Stored dataset items
Content starts

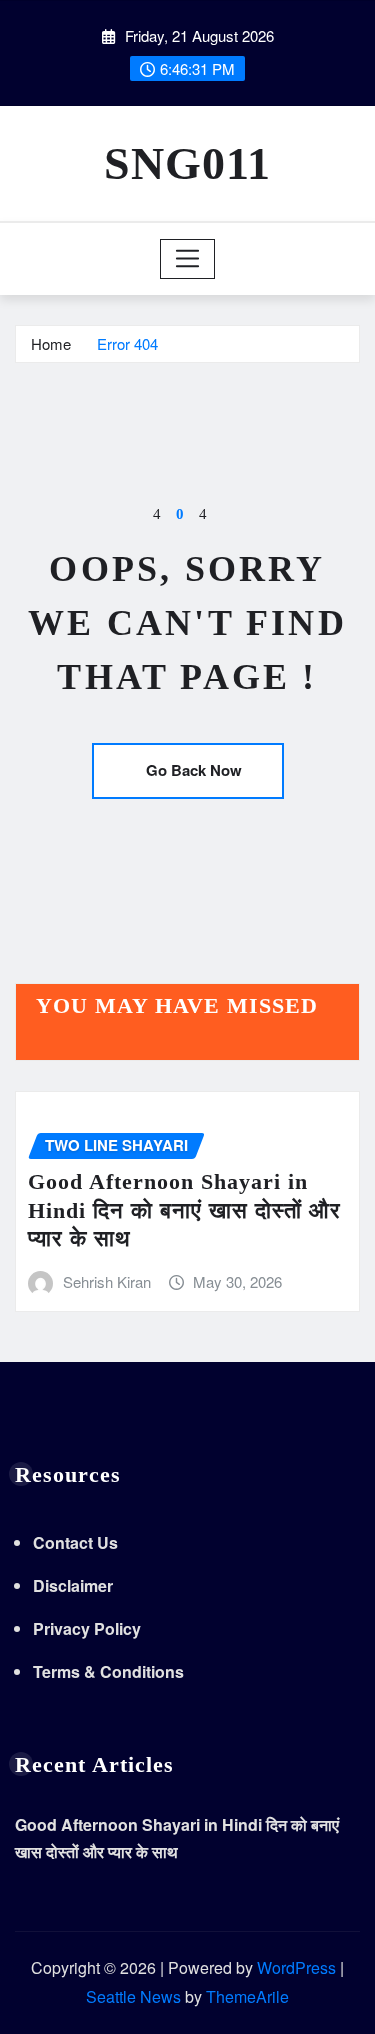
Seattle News (133, 1996)
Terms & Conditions (108, 1671)
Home (51, 343)
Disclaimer (73, 1585)
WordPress (296, 1967)
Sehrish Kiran (107, 1281)
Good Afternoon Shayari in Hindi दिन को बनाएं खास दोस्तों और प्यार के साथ (184, 1210)
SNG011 (187, 163)
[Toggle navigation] (187, 259)
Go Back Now (194, 770)
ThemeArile (247, 1996)
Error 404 (127, 343)
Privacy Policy (87, 1628)
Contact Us (75, 1542)
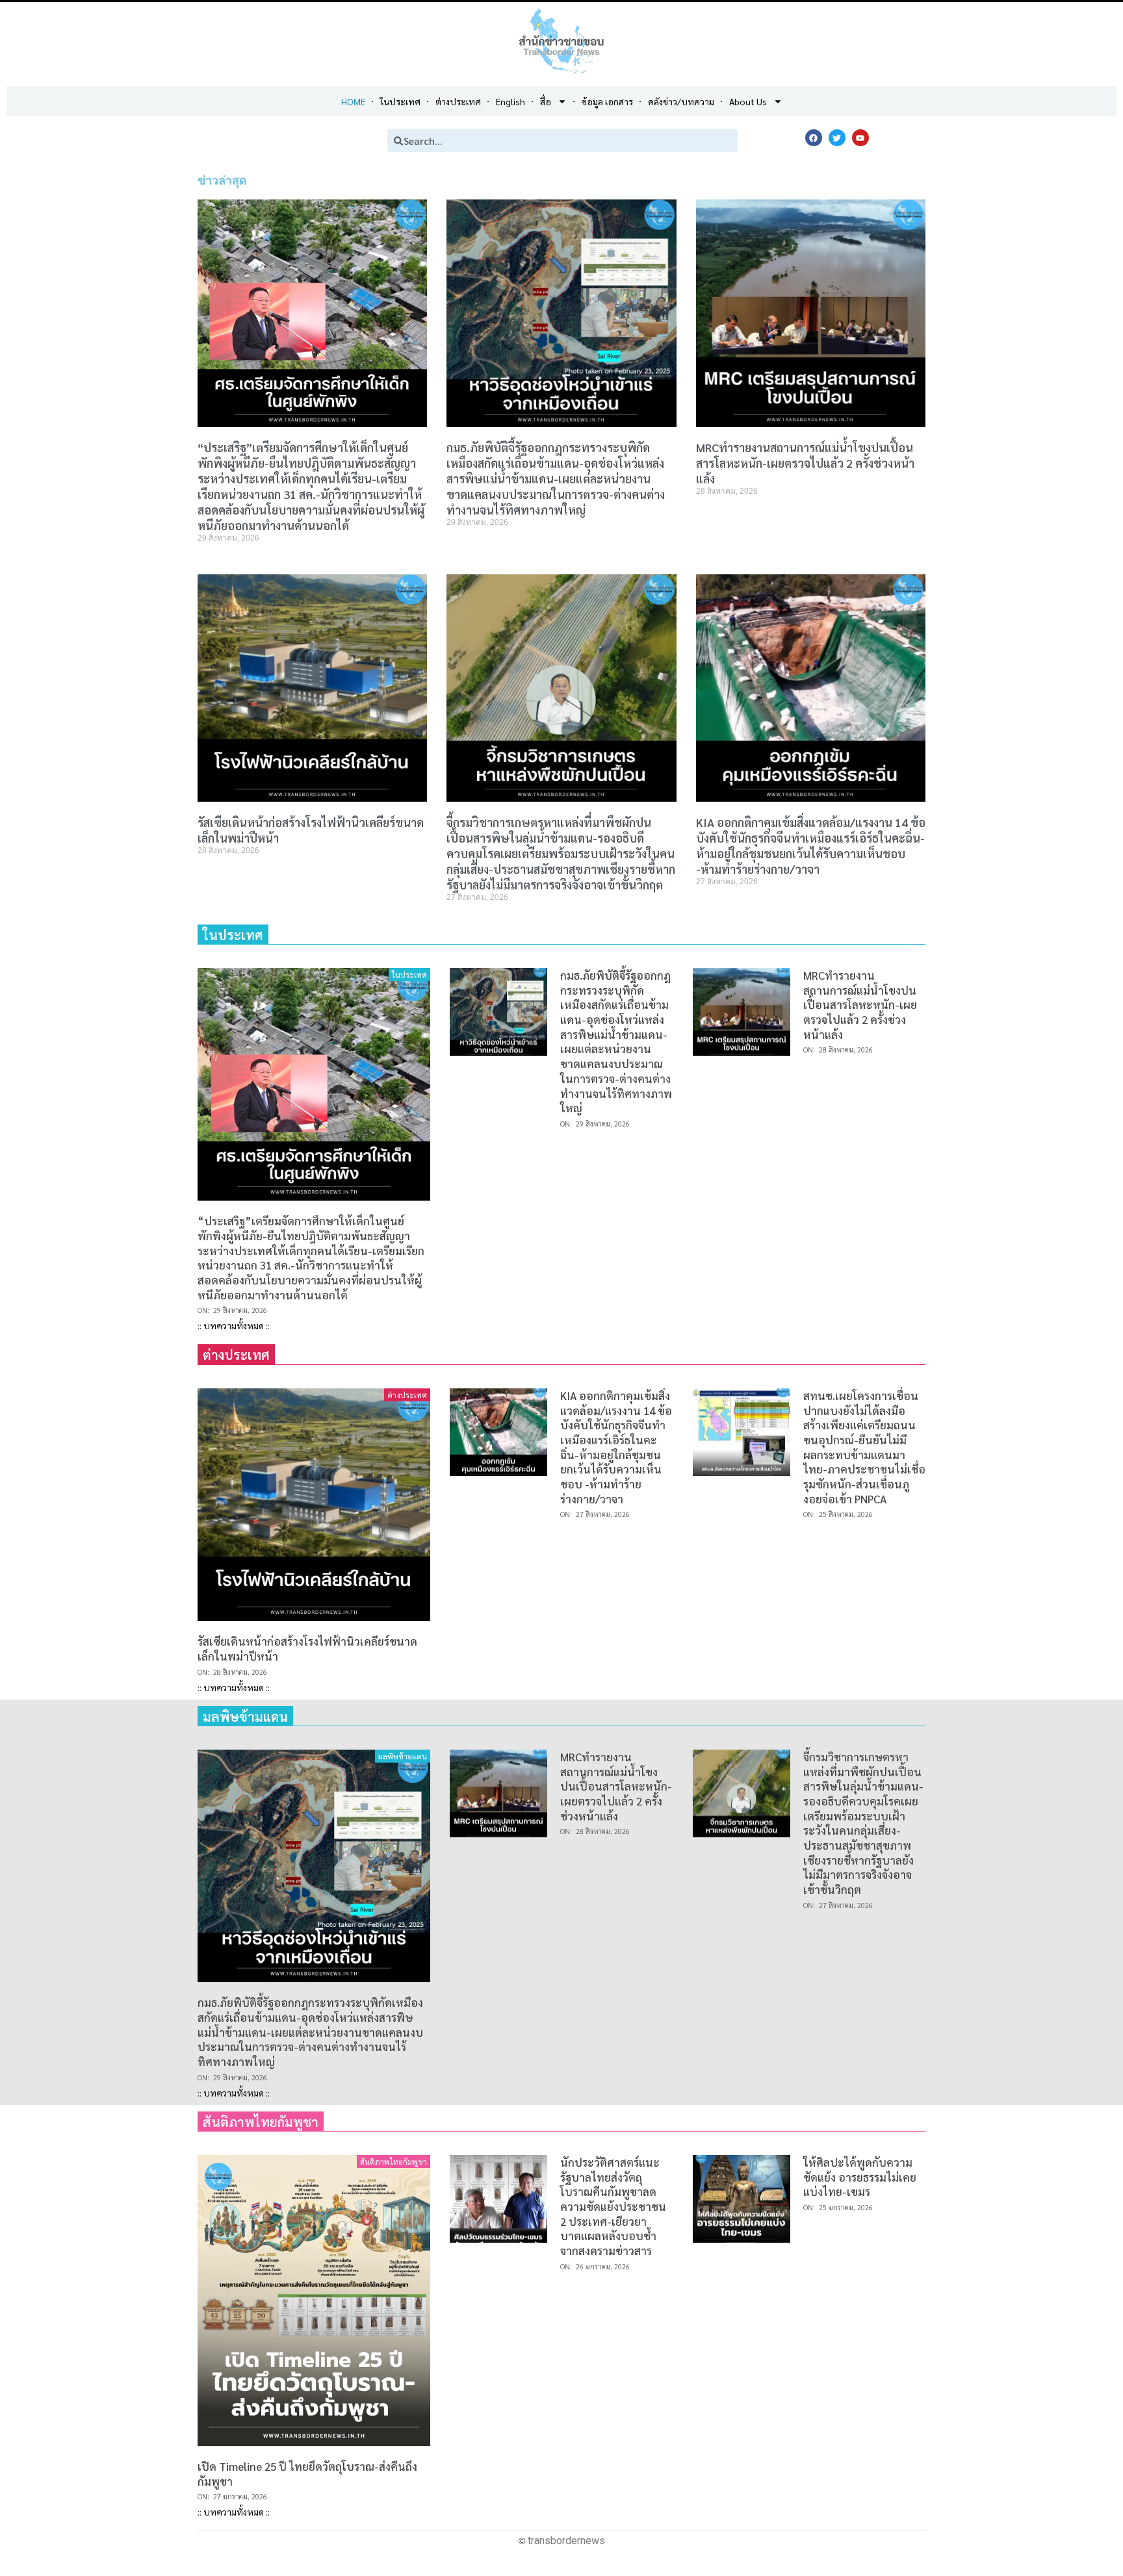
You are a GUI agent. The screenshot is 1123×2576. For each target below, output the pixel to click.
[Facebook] (813, 137)
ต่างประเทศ (407, 1395)
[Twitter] (837, 137)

Content ends

Output the data verbatim, images excluded.

RESPONSE FOR THIS EXERCISE:
Seattle News (133, 1996)
Terms & Conditions (108, 1671)
Home (51, 343)
Disclaimer (73, 1585)
WordPress (296, 1967)
Sehrish Kiran (107, 1281)
Good Afternoon Shayari in Hindi दिन को बनाएं खास दोस्तों और प्यार के साथ (184, 1210)
SNG011 (187, 163)
[Toggle navigation] (187, 259)
Go Back Now (194, 770)
ThemeArile (247, 1996)
Error 404 (127, 343)
Privacy Policy (87, 1628)
Contact Us (75, 1542)
You are a GUI agent. The screenshot is 1123×2576. For each target below, output the pixel to click.
[Facebook] (813, 137)
ต่างประเทศ (407, 1395)
[Twitter] (837, 137)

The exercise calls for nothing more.